ページ本文 >>
主張/日本学術会議に平和と福祉の増進に貢献する決意表明を期待する  PDF

 日本学術会議における軍事研究容認の動きが注目されている。大西会長が「個別的自衛権の範囲なら軍事目的の研究が許容されるべき」として、5月に「安全保障と学術に関する検討委員会」を設置し、議論を始めたからだ。安保関連法制をみれば集団的自衛権対応にまで広がることは容易に予想できる。すでに防衛省は安全保障技術研究推進制度(2015年)を発足させている。大学などの研究者に安全保障に役立つ技術開発を公募し、防衛省が直接研究費を出す制度ができているのだ。
 初年度の内容を見てみると、大西氏が学長を務める豊橋技術科学大学(国立大学法人)の「有毒ガス吸着シートの開発」が採択されている。化学兵器戦を想定し、自衛のための防護を念頭に置いているのだろうか。現在でもシリアなど世界の紛争地で毒ガス兵器が使用されていると報道されている。日本や中国には、終戦後日本軍が遺棄した毒ガス兵器に暴露して被害にあった民間人が少なくない。大西氏の大学で開発されたガス吸着シートが民間人の被害の防止に役立つとは考えにくい。軍事研究は秘匿される可能性が高いからだ。
 日本学術会議は、平和と国民の福祉増進に貢献する決意を表明して発足した(日本学術会議の決意 1949年)。

分析用データ >>
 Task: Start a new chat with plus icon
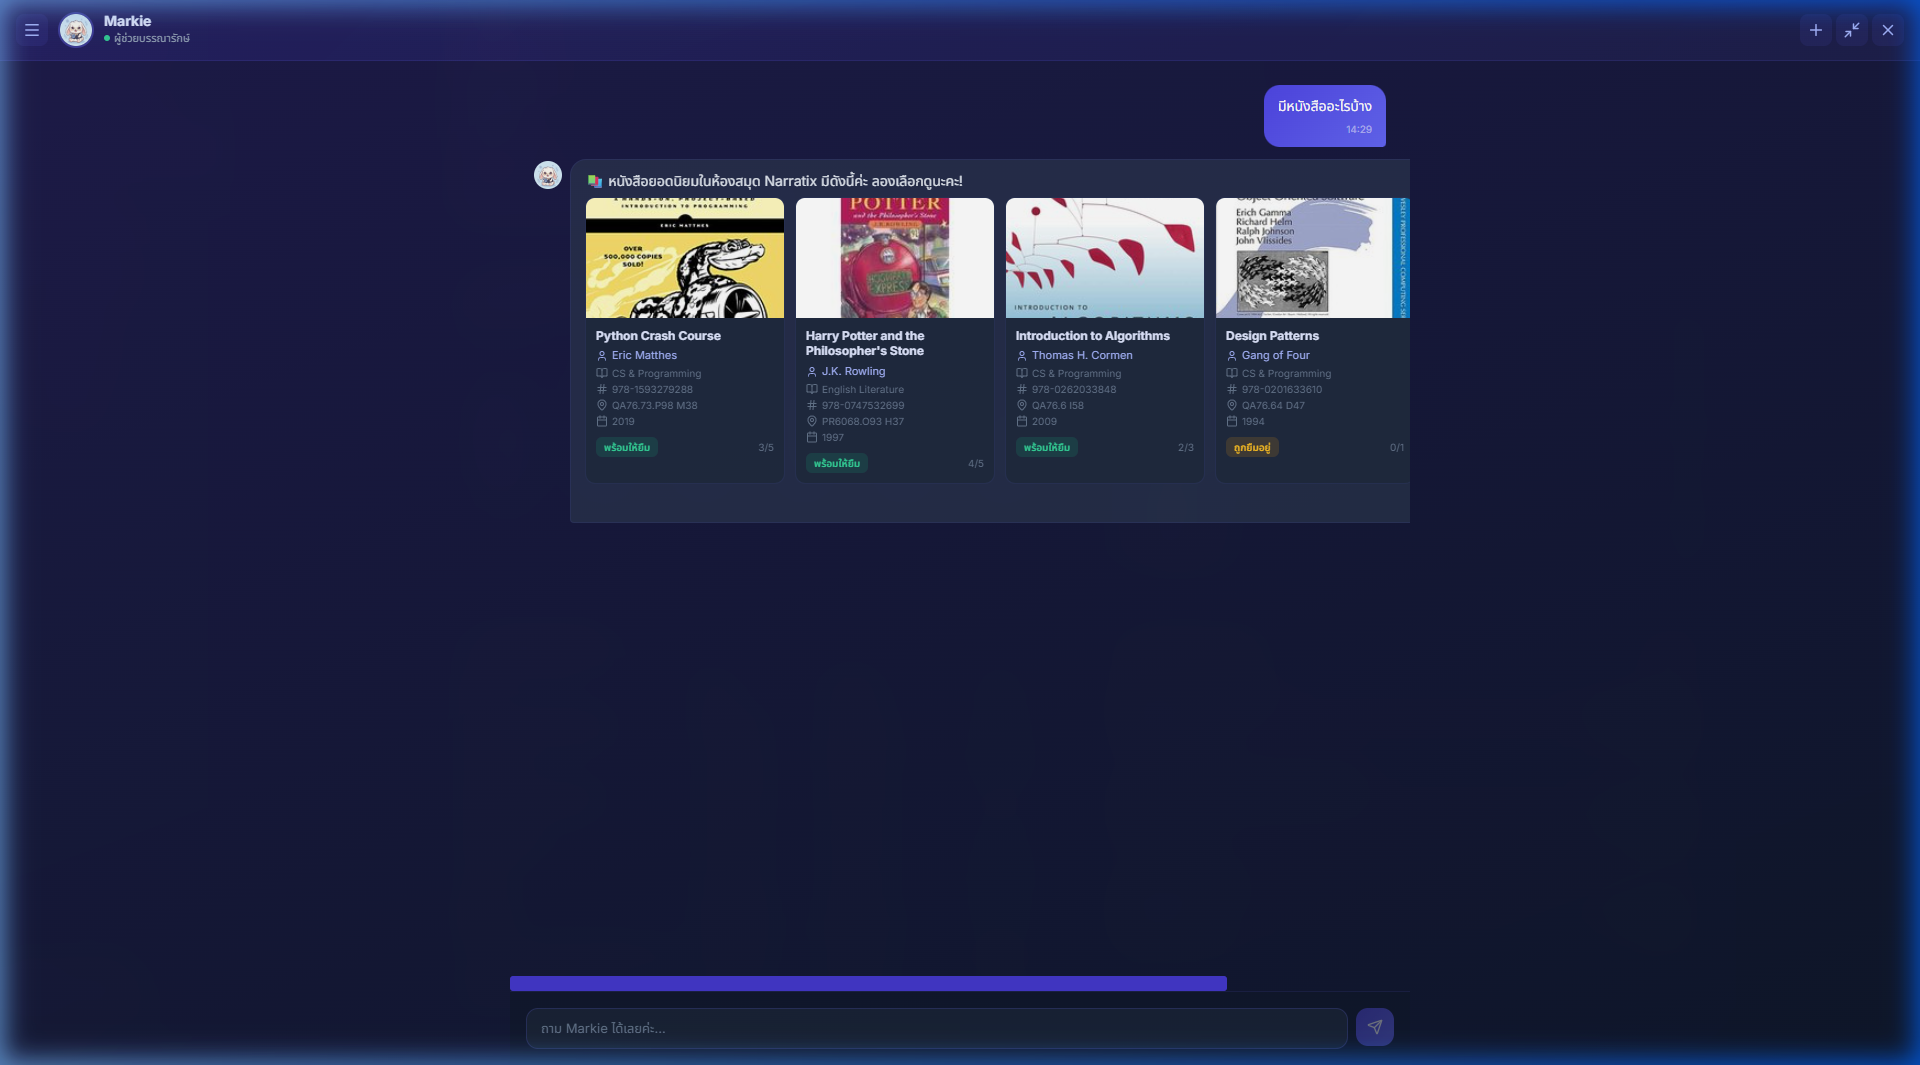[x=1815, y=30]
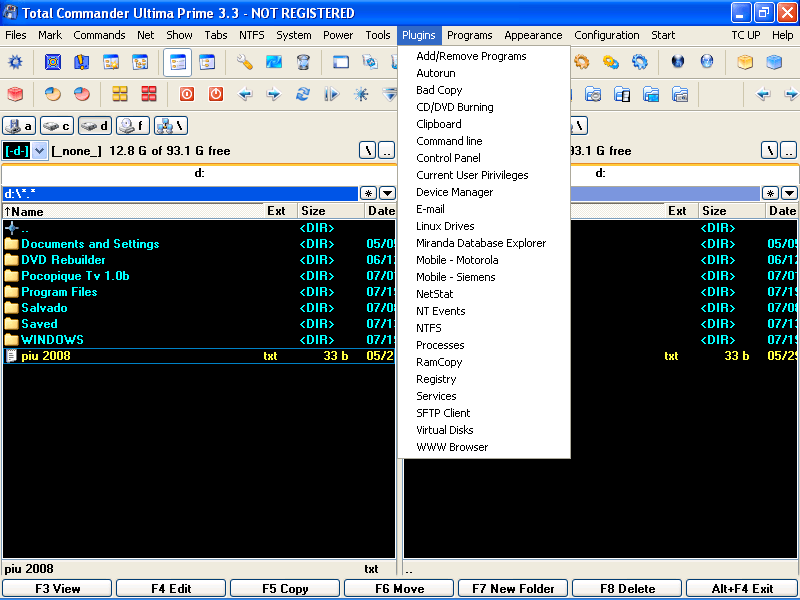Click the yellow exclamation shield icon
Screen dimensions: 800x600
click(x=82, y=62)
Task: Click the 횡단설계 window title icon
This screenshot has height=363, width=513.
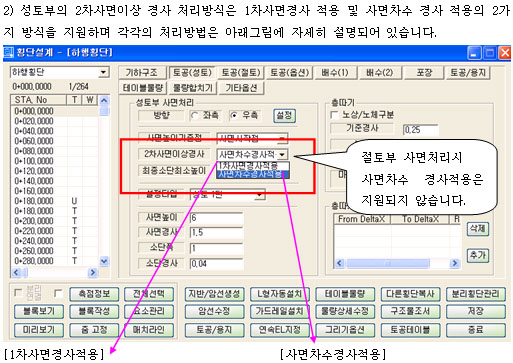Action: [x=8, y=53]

...

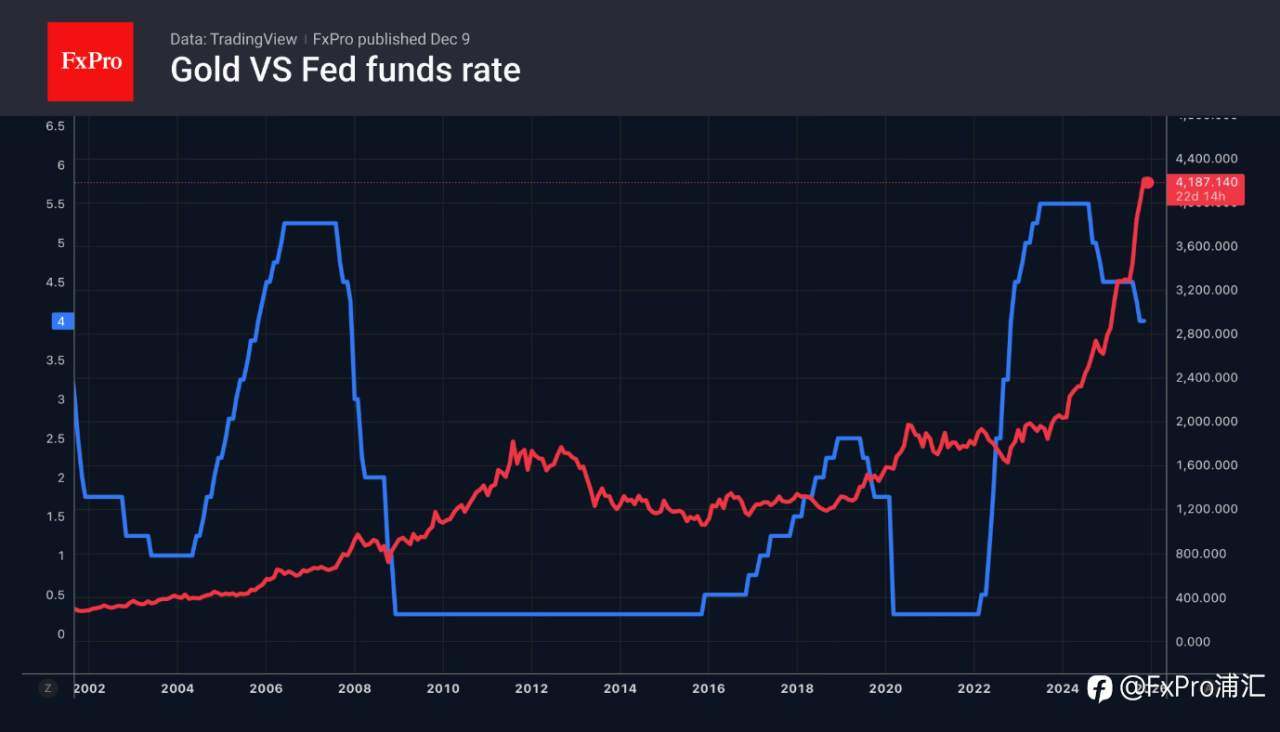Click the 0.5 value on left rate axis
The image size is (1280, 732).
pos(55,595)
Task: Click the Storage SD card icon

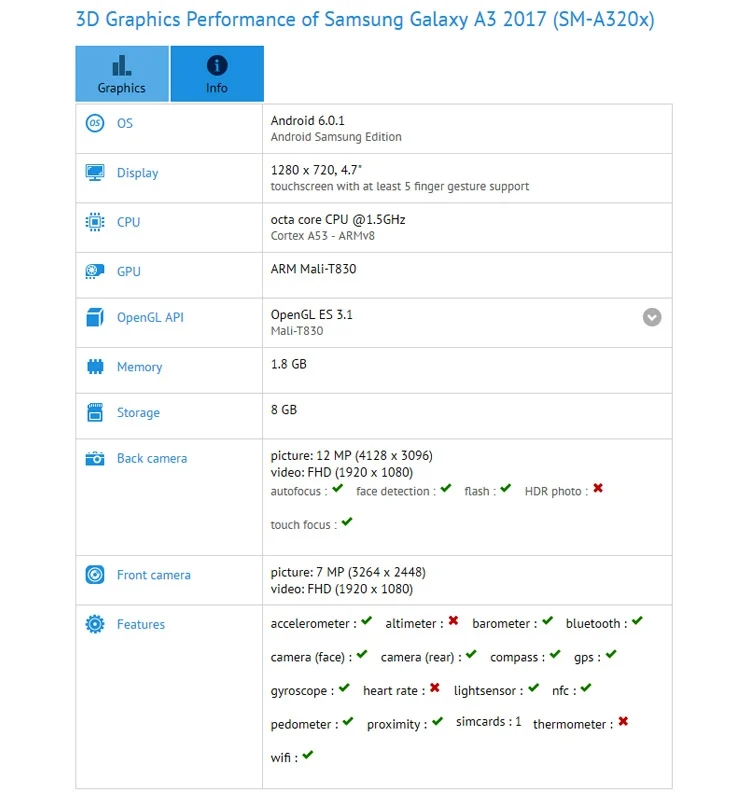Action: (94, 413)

---

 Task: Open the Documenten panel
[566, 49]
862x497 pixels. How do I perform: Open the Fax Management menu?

作業指示 >> 日本学術会議についての主張の中で、かぎかっこ「」で囲まれている語句はどれですか？すべて挙げてください。 上の項目は本文とは別個の資料です。

解答 >>
・個別的自衛権の範囲なら軍事目的の研究が許容されるべき
・安全保障と学術に関する検討委員会
・有毒ガス吸着シートの開発